## Exercise material
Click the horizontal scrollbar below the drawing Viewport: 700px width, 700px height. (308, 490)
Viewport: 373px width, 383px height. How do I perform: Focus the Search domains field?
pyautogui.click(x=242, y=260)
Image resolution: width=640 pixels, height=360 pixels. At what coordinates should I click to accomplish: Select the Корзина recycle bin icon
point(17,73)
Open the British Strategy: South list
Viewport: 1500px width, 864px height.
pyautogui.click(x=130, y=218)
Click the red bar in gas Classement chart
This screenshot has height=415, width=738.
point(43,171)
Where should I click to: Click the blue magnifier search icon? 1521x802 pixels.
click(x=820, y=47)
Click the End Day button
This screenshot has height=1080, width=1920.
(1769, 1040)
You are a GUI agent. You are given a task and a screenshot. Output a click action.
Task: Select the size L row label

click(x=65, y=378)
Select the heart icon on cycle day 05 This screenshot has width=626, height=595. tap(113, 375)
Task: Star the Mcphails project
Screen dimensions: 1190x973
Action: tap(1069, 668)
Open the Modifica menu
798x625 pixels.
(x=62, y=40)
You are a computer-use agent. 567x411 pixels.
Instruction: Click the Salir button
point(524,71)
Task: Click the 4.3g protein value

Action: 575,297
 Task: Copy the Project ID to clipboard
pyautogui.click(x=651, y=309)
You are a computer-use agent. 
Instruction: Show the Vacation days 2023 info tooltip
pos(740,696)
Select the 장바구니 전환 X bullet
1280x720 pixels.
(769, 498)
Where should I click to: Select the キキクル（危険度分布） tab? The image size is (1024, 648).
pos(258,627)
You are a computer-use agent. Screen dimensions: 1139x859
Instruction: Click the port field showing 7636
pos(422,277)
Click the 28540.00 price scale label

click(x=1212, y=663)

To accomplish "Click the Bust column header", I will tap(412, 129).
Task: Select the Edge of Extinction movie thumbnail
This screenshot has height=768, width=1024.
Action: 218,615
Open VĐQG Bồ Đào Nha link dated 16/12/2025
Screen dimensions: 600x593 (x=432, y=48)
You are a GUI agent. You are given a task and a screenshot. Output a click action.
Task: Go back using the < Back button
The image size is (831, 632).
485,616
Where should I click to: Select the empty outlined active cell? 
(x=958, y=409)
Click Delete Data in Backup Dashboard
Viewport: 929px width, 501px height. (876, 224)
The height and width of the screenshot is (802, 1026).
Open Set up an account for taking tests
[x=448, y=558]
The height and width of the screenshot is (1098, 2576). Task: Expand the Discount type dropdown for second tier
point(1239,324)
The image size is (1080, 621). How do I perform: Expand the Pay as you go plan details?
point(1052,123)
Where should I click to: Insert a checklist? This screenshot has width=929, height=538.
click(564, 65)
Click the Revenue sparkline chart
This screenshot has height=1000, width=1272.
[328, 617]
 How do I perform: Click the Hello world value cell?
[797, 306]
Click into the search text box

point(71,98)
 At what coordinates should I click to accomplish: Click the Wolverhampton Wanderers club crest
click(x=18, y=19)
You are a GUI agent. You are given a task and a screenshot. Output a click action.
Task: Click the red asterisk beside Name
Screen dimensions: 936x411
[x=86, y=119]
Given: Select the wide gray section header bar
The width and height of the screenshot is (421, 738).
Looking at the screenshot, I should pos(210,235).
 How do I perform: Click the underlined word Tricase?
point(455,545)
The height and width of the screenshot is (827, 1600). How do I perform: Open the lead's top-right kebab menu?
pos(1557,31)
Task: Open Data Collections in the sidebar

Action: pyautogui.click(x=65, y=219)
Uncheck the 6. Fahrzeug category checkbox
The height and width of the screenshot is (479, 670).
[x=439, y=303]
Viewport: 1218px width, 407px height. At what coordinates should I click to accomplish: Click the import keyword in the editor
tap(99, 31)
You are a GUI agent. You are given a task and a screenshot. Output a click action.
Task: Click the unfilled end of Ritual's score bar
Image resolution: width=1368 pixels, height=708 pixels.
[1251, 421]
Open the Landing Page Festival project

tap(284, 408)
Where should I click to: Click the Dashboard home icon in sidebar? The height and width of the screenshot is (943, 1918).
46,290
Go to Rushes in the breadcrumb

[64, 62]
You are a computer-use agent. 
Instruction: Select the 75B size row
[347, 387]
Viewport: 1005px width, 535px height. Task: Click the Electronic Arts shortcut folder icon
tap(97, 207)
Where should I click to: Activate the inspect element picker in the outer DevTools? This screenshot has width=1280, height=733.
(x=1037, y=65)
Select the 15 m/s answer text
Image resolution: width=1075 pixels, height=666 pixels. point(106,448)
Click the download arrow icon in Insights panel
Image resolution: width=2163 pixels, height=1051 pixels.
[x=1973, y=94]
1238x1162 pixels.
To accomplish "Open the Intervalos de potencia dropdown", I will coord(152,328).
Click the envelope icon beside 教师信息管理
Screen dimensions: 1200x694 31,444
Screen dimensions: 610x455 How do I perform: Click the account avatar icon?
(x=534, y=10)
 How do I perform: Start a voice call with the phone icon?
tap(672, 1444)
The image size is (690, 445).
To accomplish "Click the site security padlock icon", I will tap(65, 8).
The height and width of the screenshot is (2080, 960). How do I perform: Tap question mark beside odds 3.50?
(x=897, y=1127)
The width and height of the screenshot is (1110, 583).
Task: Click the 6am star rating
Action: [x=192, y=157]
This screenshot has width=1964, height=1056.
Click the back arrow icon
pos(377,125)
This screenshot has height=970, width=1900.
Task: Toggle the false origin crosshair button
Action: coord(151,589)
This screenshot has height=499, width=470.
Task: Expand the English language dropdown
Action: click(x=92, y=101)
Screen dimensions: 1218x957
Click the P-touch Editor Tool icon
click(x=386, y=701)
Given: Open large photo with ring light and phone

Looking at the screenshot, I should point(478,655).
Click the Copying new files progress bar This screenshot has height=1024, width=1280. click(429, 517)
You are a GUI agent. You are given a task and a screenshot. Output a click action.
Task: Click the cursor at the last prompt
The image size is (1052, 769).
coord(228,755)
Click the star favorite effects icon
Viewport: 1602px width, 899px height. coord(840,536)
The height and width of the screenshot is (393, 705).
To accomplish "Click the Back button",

## What you are asked to do
All of the records shown above should be reproduced exactly.

## Result of this task
Click the horizontal scrollbar below the drawing Viewport: 700px width, 700px height. (308, 490)
Viewport: 373px width, 383px height. How do I perform: Focus the Search domains field?
pyautogui.click(x=242, y=260)
Image resolution: width=640 pixels, height=360 pixels. At what coordinates should I click to accomplish: Select the Корзина recycle bin icon
point(17,73)
Open the British Strategy: South list
Viewport: 1500px width, 864px height.
pyautogui.click(x=130, y=218)
Click the red bar in gas Classement chart
This screenshot has height=415, width=738.
point(43,171)
Where should I click to: Click the blue magnifier search icon? 1521x802 pixels.
click(x=820, y=47)
Click the End Day button
This screenshot has height=1080, width=1920.
(1769, 1040)
You are a GUI agent. You are given a task and a screenshot. Output a click action.
Task: Select the size L row label

click(x=65, y=378)
Select the heart icon on cycle day 05 This screenshot has width=626, height=595. tap(113, 375)
Task: Star the Mcphails project
Screen dimensions: 1190x973
Action: tap(1069, 668)
Open the Modifica menu
798x625 pixels.
(x=62, y=40)
You are a computer-use agent. 567x411 pixels.
Instruction: Click the Salir button
point(524,71)
Task: Click the 4.3g protein value

Action: 575,297
 Task: Copy the Project ID to clipboard
pyautogui.click(x=651, y=309)
You are a computer-use agent. 
Instruction: Show the Vacation days 2023 info tooltip
pos(740,696)
Select the 장바구니 전환 X bullet
1280x720 pixels.
(769, 498)
Where should I click to: Select the キキクル（危険度分布） tab? The image size is (1024, 648).
pos(258,627)
You are a computer-use agent. Screen dimensions: 1139x859
Instruction: Click the port field showing 7636
pos(422,277)
Click the 28540.00 price scale label

click(x=1212, y=663)

To accomplish "Click the Bust column header", I will tap(412, 129).
Task: Select the Edge of Extinction movie thumbnail
This screenshot has height=768, width=1024.
Action: 218,615
Open VĐQG Bồ Đào Nha link dated 16/12/2025
Screen dimensions: 600x593 (x=432, y=48)
You are a GUI agent. You are given a task and a screenshot. Output a click action.
Task: Go back using the < Back button
The image size is (831, 632).
485,616
Where should I click to: Select the empty outlined active cell? 
(x=958, y=409)
Click Delete Data in Backup Dashboard
Viewport: 929px width, 501px height. (876, 224)
The height and width of the screenshot is (802, 1026).
Open Set up an account for taking tests
[x=448, y=558]
The height and width of the screenshot is (1098, 2576). Task: Expand the Discount type dropdown for second tier
point(1239,324)
The image size is (1080, 621). How do I perform: Expand the Pay as you go plan details?
point(1052,123)
Where should I click to: Insert a checklist? This screenshot has width=929, height=538.
click(564, 65)
Click the Revenue sparkline chart
This screenshot has height=1000, width=1272.
[328, 617]
 How do I perform: Click the Hello world value cell?
[797, 306]
Click into the search text box

point(71,98)
 At what coordinates should I click to accomplish: Click the Wolverhampton Wanderers club crest
click(x=18, y=19)
You are a GUI agent. You are given a task and a screenshot. Output a click action.
Task: Click the red asterisk beside Name
Screen dimensions: 936x411
[x=86, y=119]
Given: Select the wide gray section header bar
The width and height of the screenshot is (421, 738).
Looking at the screenshot, I should pos(210,235).
 How do I perform: Click the underlined word Tricase?
point(455,545)
The height and width of the screenshot is (827, 1600). How do I perform: Open the lead's top-right kebab menu?
pos(1557,31)
Task: Open Data Collections in the sidebar

Action: pyautogui.click(x=65, y=219)
Uncheck the 6. Fahrzeug category checkbox
The height and width of the screenshot is (479, 670).
[x=439, y=303]
Viewport: 1218px width, 407px height. At what coordinates should I click to accomplish: Click the import keyword in the editor
tap(99, 31)
You are a GUI agent. You are given a task and a screenshot. Output a click action.
Task: Click the unfilled end of Ritual's score bar
Image resolution: width=1368 pixels, height=708 pixels.
[1251, 421]
Open the Landing Page Festival project

tap(284, 408)
Where should I click to: Click the Dashboard home icon in sidebar? The height and width of the screenshot is (943, 1918).
46,290
Go to Rushes in the breadcrumb

[64, 62]
You are a computer-use agent. 
Instruction: Select the 75B size row
[347, 387]
Viewport: 1005px width, 535px height. Task: Click the Electronic Arts shortcut folder icon
tap(97, 207)
Where should I click to: Activate the inspect element picker in the outer DevTools? This screenshot has width=1280, height=733.
(x=1037, y=65)
Select the 15 m/s answer text
Image resolution: width=1075 pixels, height=666 pixels. point(106,448)
Click the download arrow icon in Insights panel
Image resolution: width=2163 pixels, height=1051 pixels.
[x=1973, y=94]
1238x1162 pixels.
To accomplish "Open the Intervalos de potencia dropdown", I will coord(152,328).
Click the envelope icon beside 教师信息管理
Screen dimensions: 1200x694 31,444
Screen dimensions: 610x455 How do I perform: Click the account avatar icon?
(x=534, y=10)
 How do I perform: Start a voice call with the phone icon?
tap(672, 1444)
The image size is (690, 445).
To accomplish "Click the site security padlock icon", I will tap(65, 8).
The height and width of the screenshot is (2080, 960). How do I perform: Tap question mark beside odds 3.50?
(x=897, y=1127)
The width and height of the screenshot is (1110, 583).
Task: Click the 6am star rating
Action: [x=192, y=157]
This screenshot has width=1964, height=1056.
Click the back arrow icon
pos(377,125)
This screenshot has height=970, width=1900.
Task: Toggle the false origin crosshair button
Action: coord(151,589)
This screenshot has height=499, width=470.
Task: Expand the English language dropdown
Action: click(x=92, y=101)
Screen dimensions: 1218x957
Click the P-touch Editor Tool icon
click(x=386, y=701)
Given: Open large photo with ring light and phone

Looking at the screenshot, I should point(478,655).
Click the Copying new files progress bar This screenshot has height=1024, width=1280. click(429, 517)
You are a GUI agent. You are given a task and a screenshot. Output a click action.
Task: Click the cursor at the last prompt
The image size is (1052, 769).
coord(228,755)
Click the star favorite effects icon
Viewport: 1602px width, 899px height. coord(840,536)
The height and width of the screenshot is (393, 705).
To accomplish "Click the Back button",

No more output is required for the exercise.